The life of Sir Walter Scott affords an interesting illustration of strict obedience to the line of duty. His whole life seems to have been governed by that sense of obligation which caused him, when a young man, to enter a profession which he heartily disliked, out of affection for his father; and, later in life, to set himself to paying off the debt incurred by the publishing house of which he was a silent partner. His sense of duty was expressed in his declaration that, "If he lived and retained his health, no man should lose a penny by him."
Just what is meant by faithfulness to duty may be clearly seen in the following incident.
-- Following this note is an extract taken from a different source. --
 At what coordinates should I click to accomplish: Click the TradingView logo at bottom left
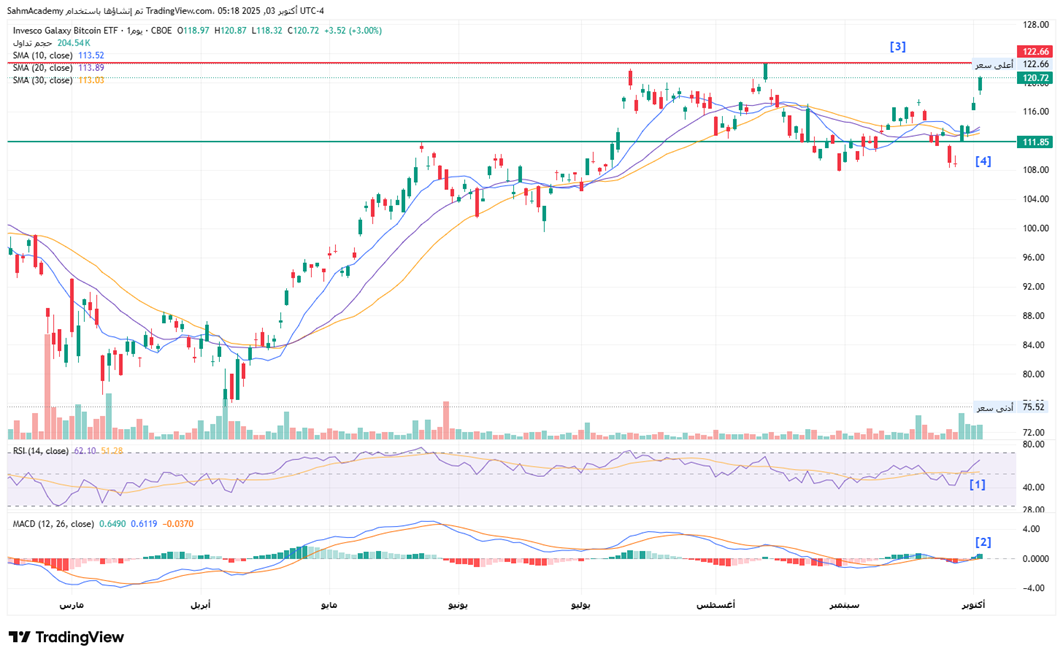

During the famous _dark day_ of 1780, in Connecticut, candles were lighted in many houses, and domestic fowls went to their roosts. The people thought the day of judgment had come. The legislature was then in session in Hartford. The house of representatives adjourned. In the council, which corresponds to the modern senate, an adjournment was also proposed. Colonel Davenport objected, saying, "The day of judgment is either approaching, or it is not. If it is not, there is no cause for adjourning; if it is, I choose to be found doing my duty. I wish, therefore, that candles may be brought."
Upon the world's great battlefields, this matter of faithfulness to duty has always been deemed of the first importance. Previous to the battle of Lutzen, in which eighty thousand Austrians were defeated by an army of thirty-six thousand Prussians, commanded by Frederick the Great, this monarch ordered all his officers to attend him, and thus addressed them: "To-morrow I intend giving the enemy battle; and, as it will decide who are to be the future masters of Silesia, I expect every one of you, in the strictest manner, to do his duty. If any one of you is a coward, let him step forward before he makes others as cowardly as himself,--let him step forward, I say, and he shall immediately receive his discharge without ceremony or reproach. I see there is none among you who does not possess true heroism, and will not display it in defense of his king, of his country, and of himself. I shall be in the front and in the rear; shall fly from wing to wing; no company will escape my notice; and whoever I then find doing his duty, upon him will I heap honor and favor."
Another great military commander was the Duke of Wellington. He once said to a friend: "There is little or nothing in this life worth living for; but we can all of us go straight forward and do our duty." Whether serving at home in his family, or serving his country on the field, his sense of duty was the one high and noble purpose that inspired him. He did not ask, Will this course win fame? Will this battle add to my earthly glory? But always, What is my duty? He did what duty commanded, and followed where it led. It was his firm adherence to what he thought was right, that brought down upon him the violence of a mob in the streets of London, assaulting his person and attacking his house, even while his wife lay dead therein. But the memory of few men is now more greatly honored; and his example is worthy of careful study and close imitation.
The foregoing facts show, far better than argument, both the nature and place of duty in the work of life. We see it in practical operation, always timely, honorable, and attractive. It cannot be discounted or even smirched. It stands out in bold relief, supported by a clear conscience and strong will. It demands recognition, and it always secures it.